The general summary seems to be that Slater grabbed the microphone and excoriated the offending passenger over the public address system, then grabbed his own carry-on bag and exited the plane via a still-armed door and thus deploying the escape slide.  

"But what makes him an instant legend, of course, is the beer. He grabs the beer on the way out. That's the Animal House meets Airplane! note. No wonder he's an instant Internet icon. His name will become a verb, just watch."  
- WASHINGTON POST BLOGGER JOEL ACHENBACH

And it's true.  On Facebook, which has become the bench in front of the general store, the waiting area of the beauty parlor and the corner bar all at the same time, my "wall" was abuzz this morning with people weighing in on Slater's stunt.  Hero, some said.  Silly queen, opined others (the Daily News seemingly went out of its way to play up Slater's homosexuality as if that caused his behavior).
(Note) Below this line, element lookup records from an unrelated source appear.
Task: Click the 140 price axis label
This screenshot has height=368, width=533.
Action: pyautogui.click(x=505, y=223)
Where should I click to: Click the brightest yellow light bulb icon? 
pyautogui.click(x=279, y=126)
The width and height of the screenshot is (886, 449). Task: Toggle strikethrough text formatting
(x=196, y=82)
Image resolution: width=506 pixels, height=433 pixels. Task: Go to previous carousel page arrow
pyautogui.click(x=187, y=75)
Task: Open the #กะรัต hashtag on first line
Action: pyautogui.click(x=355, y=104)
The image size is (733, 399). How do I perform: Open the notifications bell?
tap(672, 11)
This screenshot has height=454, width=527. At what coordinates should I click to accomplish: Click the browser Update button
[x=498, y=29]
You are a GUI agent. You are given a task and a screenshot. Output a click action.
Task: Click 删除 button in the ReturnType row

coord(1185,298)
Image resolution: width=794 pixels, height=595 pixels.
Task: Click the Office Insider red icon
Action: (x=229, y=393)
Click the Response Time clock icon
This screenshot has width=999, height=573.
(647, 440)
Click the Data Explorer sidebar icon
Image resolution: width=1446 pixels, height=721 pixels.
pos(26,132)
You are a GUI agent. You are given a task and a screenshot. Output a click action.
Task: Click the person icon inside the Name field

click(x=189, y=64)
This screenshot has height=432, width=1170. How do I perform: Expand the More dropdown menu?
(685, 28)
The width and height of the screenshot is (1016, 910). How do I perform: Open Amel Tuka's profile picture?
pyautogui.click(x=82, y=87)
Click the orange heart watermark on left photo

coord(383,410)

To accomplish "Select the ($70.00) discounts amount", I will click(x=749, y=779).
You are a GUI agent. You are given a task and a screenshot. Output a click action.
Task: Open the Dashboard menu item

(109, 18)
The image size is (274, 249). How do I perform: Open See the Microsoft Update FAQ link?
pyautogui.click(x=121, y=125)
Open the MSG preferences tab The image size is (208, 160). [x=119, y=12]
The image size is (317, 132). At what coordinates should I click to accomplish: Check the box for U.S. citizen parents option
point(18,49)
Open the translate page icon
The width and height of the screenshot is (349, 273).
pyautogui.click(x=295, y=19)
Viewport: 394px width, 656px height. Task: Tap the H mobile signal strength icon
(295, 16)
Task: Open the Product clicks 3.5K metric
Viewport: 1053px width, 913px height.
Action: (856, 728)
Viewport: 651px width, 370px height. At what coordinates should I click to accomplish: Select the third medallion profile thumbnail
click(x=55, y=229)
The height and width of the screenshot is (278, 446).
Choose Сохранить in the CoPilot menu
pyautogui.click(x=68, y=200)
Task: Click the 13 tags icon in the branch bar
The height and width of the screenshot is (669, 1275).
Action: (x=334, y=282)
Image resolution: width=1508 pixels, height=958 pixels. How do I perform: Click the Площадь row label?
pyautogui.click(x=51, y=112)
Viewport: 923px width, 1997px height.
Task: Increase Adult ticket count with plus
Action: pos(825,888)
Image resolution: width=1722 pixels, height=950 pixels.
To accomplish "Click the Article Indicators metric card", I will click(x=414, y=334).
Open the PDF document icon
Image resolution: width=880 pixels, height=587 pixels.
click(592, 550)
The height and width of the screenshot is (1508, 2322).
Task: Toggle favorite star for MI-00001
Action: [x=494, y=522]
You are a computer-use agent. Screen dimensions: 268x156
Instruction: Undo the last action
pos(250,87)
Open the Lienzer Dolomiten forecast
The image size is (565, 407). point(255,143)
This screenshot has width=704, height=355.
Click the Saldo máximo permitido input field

But reading the news today it seems as if the overwhelming majority of the population -- even in the airline industry -- sympathizes with Slater, especially as It emerged that the same passenger hit Slater in the forehead with the door to the luggage bin before the plane left Pittsburgh.  Bartenders, hairdressers and office drones have weighed in on their own inclinations to "pull a Slater" when a customer or boss pushed them too far.   And the customers, stressed about their jobs, their tax bills and the general malaise that still seems to hang over our country, are easily riled too. Leaves you to wonder how far behind Slater on the chute many of us are.  Just tonight, a friend and I were in a store and witnessed an out-and-out screaming match between two employees and a customer.  We did not hear what triggered it but we hightailed it out of there before the cops arrived.

It really makes me wonder whether everybody ought to take a deep breath and reset their priorities.  As cliched as it sounds, we're all in this together. Would it kill you to wait another 30 seconds to get your bag?  I'm guessing not.